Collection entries
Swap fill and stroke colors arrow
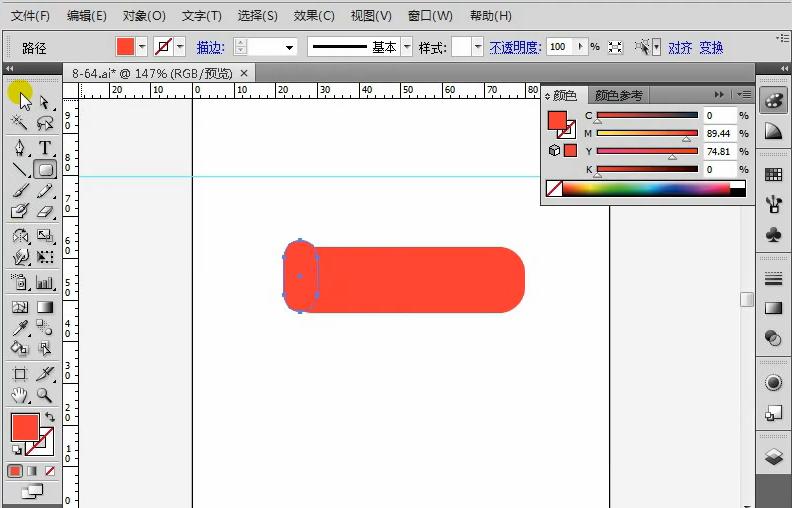This screenshot has height=508, width=792. pyautogui.click(x=50, y=417)
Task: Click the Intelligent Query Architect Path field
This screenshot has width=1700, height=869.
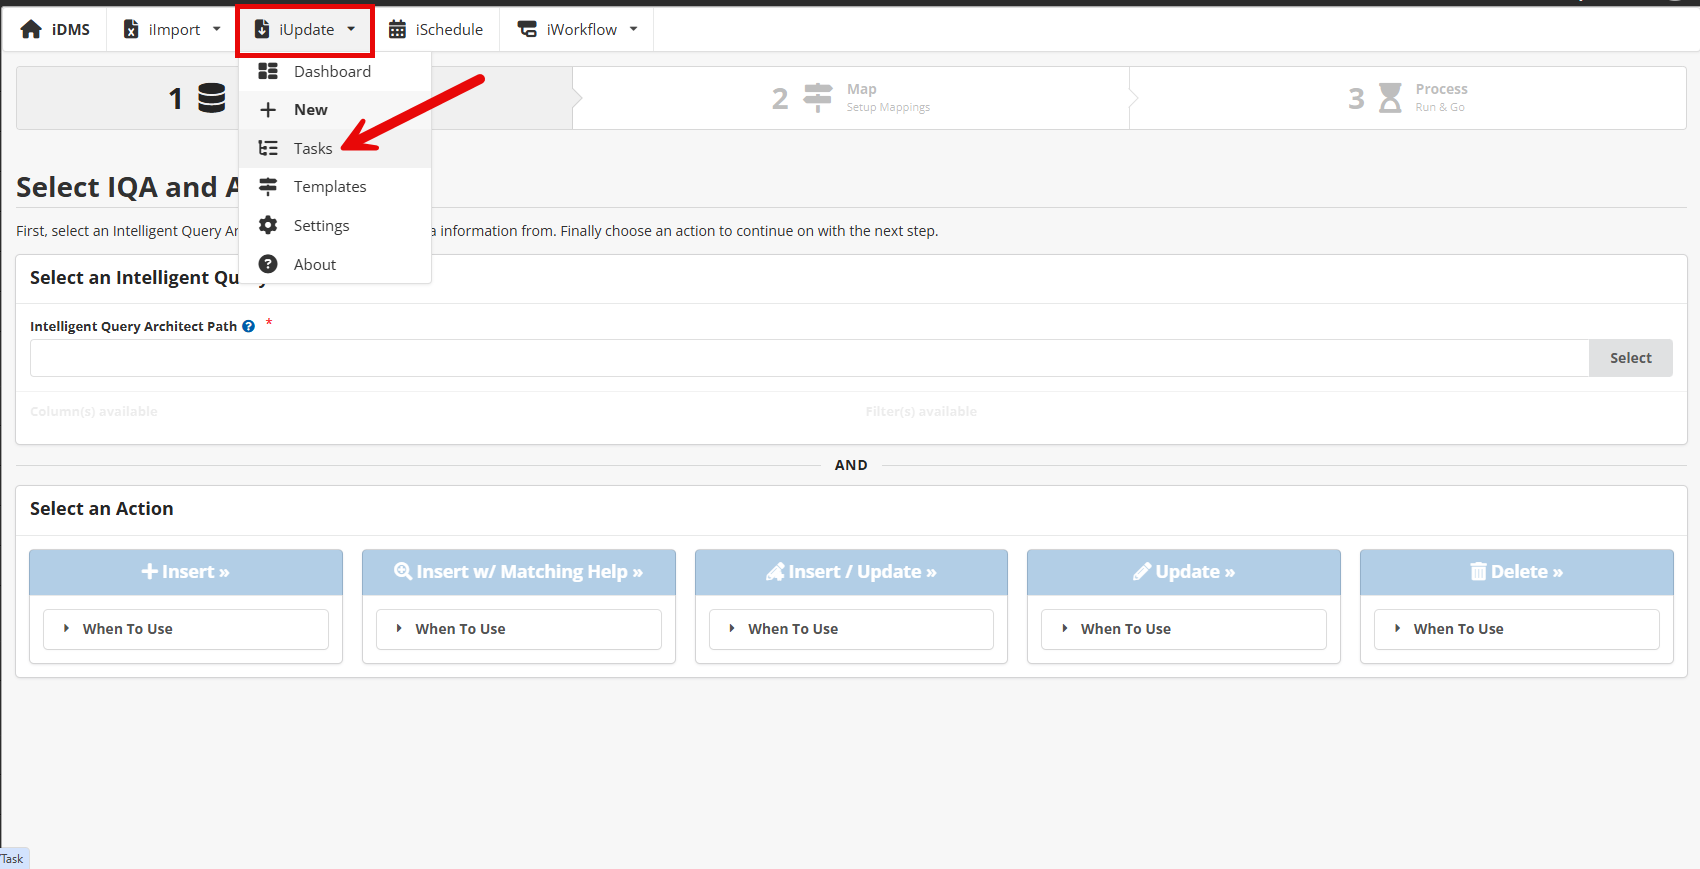Action: pyautogui.click(x=808, y=358)
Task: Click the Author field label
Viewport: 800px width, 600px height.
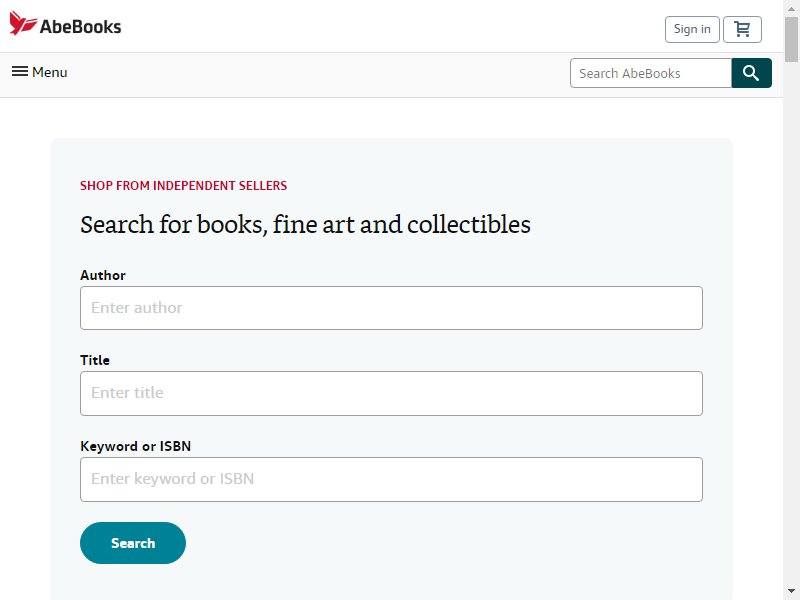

▶ _ABOUT THIS EXERCISE_
Search the records for the string "field" and, wherever a line contains it, please copy that line.

▶ _COMPLETED EXERCISE_
Task: Click the Intelligent Query Architect Path field
Task: Click the Author field label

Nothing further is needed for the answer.